The main questions to be addressed are:

1. Assessing the effectiveness of large language models (LLMs) in the diagnosis and treatment of ophthalmic diseases: Through randomized controlled trials (RCTs), evaluate the diagnostic and treatment effectiveness of LLMs in the field of ophthalmic diseases, exploring their potential to improve the quality and efficiency of ophthalmic care.
2. Investigating the role of LLMs in medical consultations: Explore the role and effectiveness of LLMs in medical consultations for ophthalmic diseases, including their ability to provide medical advice, explain diagnostic results, and help patients understand treatment plans.
3. Examining the ability of LLMs to adhere to ethical standards: Study how to ensure that LLMs comply with ethical standards and moral principles in ophthalmic medical consultations, safeguarding patient privacy and rights.
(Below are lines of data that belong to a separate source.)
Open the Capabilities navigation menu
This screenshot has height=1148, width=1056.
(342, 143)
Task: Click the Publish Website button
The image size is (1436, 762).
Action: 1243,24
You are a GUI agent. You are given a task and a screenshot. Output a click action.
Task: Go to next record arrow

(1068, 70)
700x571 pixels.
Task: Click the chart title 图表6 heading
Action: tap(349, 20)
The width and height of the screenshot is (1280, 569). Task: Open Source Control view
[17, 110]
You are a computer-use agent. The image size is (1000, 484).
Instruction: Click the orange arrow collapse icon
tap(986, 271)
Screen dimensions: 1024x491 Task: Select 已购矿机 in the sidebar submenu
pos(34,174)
4. Providing new technological support for the field of ophthalmology: Through research on the application of LLMs in ophthalmic diseases, offer new technological support and innovations to enhance the quality and efficiency of ophthalmic care.
5. Exploring the differences between LLMs and ophthalmologists: By utilizing multiple large language models, compare the differences between LLMs and ophthalmologists in diagnostic outcomes, case analysis processes, and patient experiences during diagnosis and treatment.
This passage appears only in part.